Task to complete. Revise the listing from the line with "Where should I" up to and including the line with "The height and", putting "ruler" in place of "trendline" and leaving everything else unchanged. Return only those lines.

Records shown.
————————
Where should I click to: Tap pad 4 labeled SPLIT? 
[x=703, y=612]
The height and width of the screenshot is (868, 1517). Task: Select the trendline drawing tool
————————
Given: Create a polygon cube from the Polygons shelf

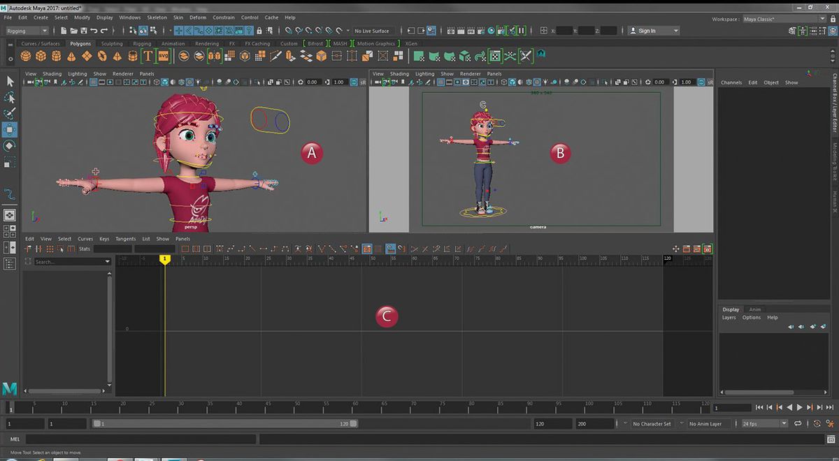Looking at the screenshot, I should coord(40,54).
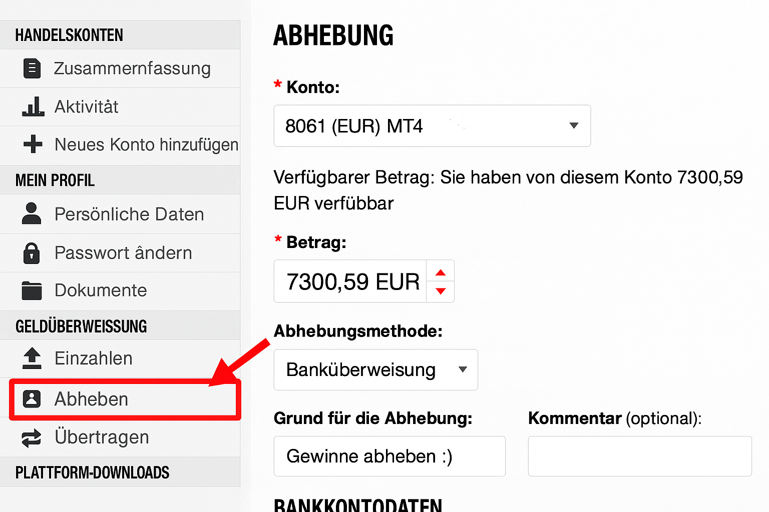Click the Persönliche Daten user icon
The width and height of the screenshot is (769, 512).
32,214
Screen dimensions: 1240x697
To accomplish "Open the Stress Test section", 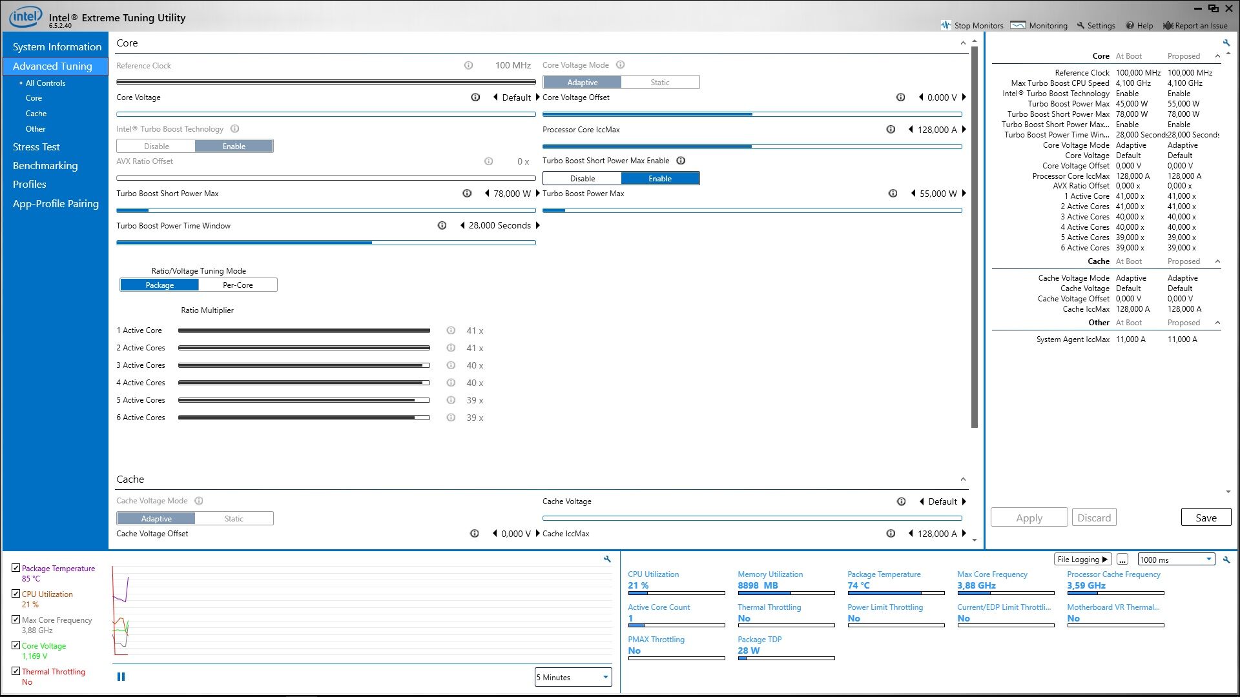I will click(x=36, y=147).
————————
Answer for the task.
Where should I click to: Tap pad 4 labeled SPLIT? 
[x=703, y=612]
The height and width of the screenshot is (868, 1517). Task: Select the ruler drawing tool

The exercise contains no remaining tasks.